### TASK TO CARRY OUT
Extract, word for word, the stretch of the passage on Karl Klein from "In 1876, Bishop" through "Limburg in 1883.".

Top of SUPPLIED PASSAGE

Arms of Bishop Karl Klein of Limburg

Karl Klein (11 January 1819 – 6 February 1898) was the Catholic Bishop of Limburg from 1886 to 1898. He restored the church after the Kulturkampf and won orders to found or reestablish monasteries in the diocese.

== Life and career ==
Klein was born in Frankfurt on 11 January 1819. He received an extensive academic education in theology Regensburg, Freiburg and Munich. He was ordained a priest on 4 November 1841. In 1843, he became secretary to Bishop Peter Joseph Blum, who was only ten years his senior.

In 1867, Klein entered the Prussian House of Representatives as a member of the Centre Party for the Lower Westerwald district.

In 1876, Bishop Blum was no longer accepted by the Prussian government; threatened by disciplinary actions, he fled to Bohemia. Klein, then dean at the cathedral, became commissionary for his functions. Blum was pardoned and returned to Limburg in 1883.

Bottom of SUPPLIED PASSAGE
Top of DATASET ENTRIES

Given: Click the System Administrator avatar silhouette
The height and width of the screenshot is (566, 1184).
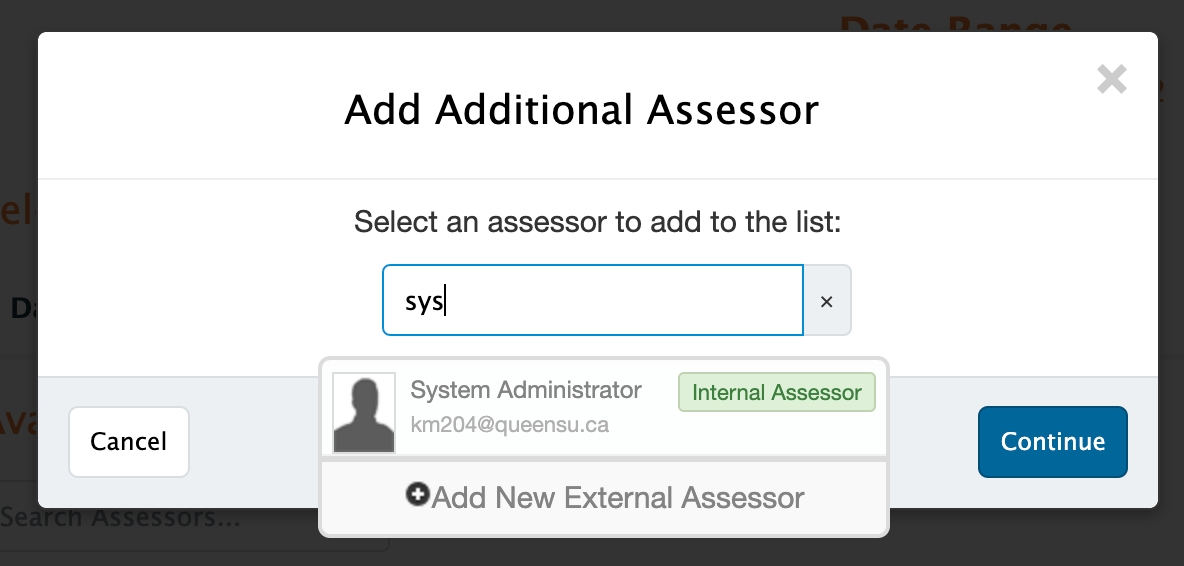Looking at the screenshot, I should [364, 413].
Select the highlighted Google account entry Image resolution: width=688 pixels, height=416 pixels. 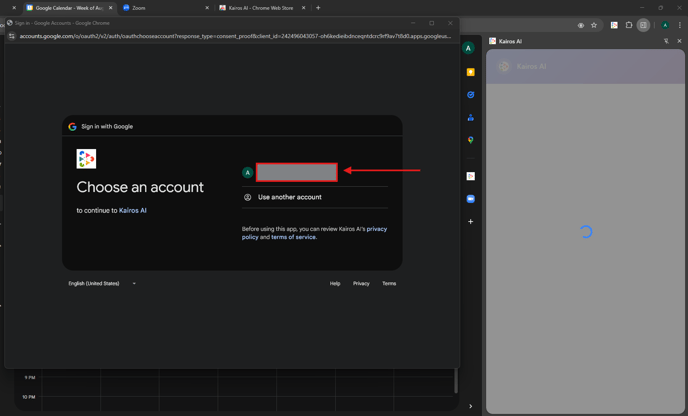tap(296, 172)
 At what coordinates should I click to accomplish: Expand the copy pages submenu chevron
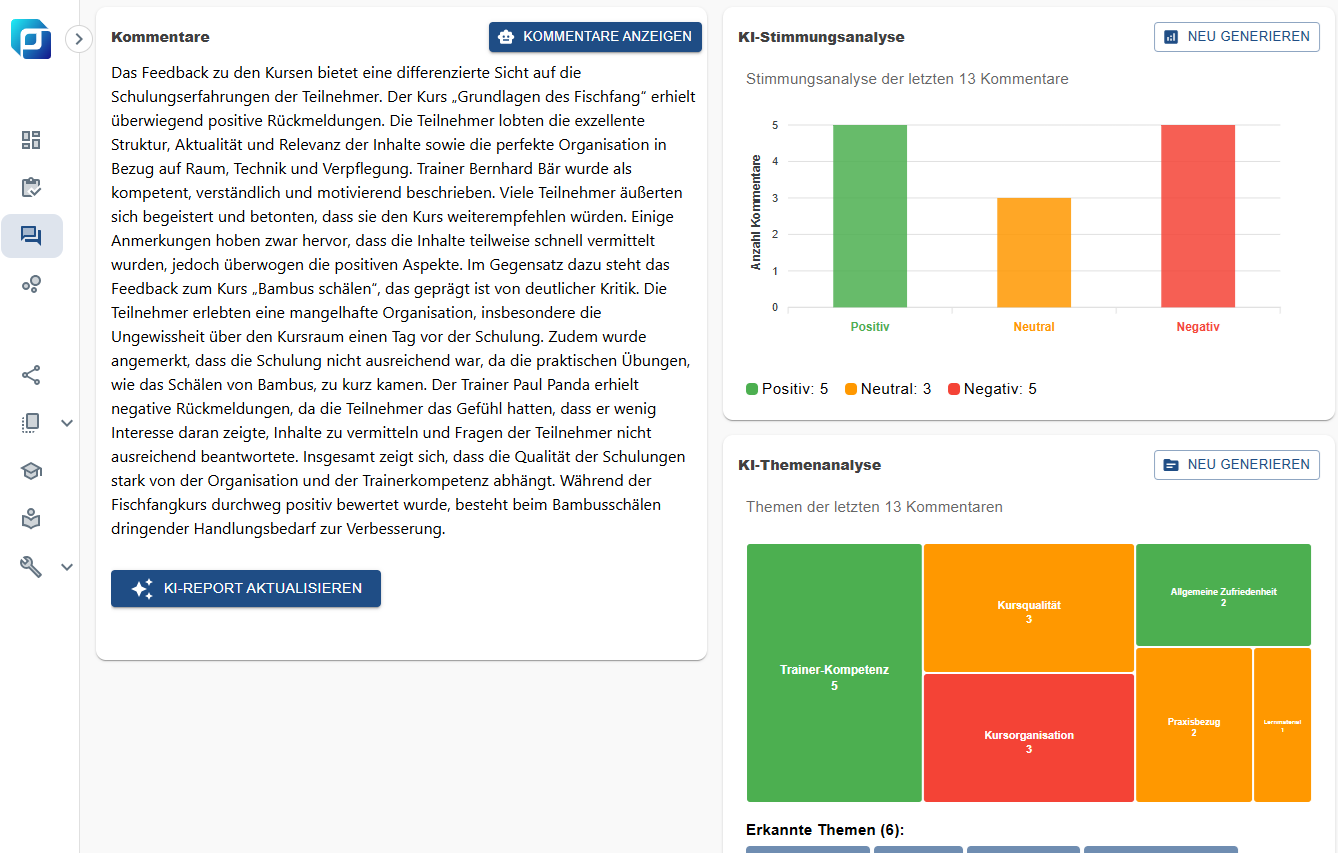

Bottom of DATASET ENTRIES

### COMPLETED TASK
In 1876, Bishop Blum was no longer accepted by the Prussian government; threatened by disciplinary actions, he fled to Bohemia. Klein, then dean at the cathedral, became commissionary for his functions. Blum was pardoned and returned to Limburg in 1883.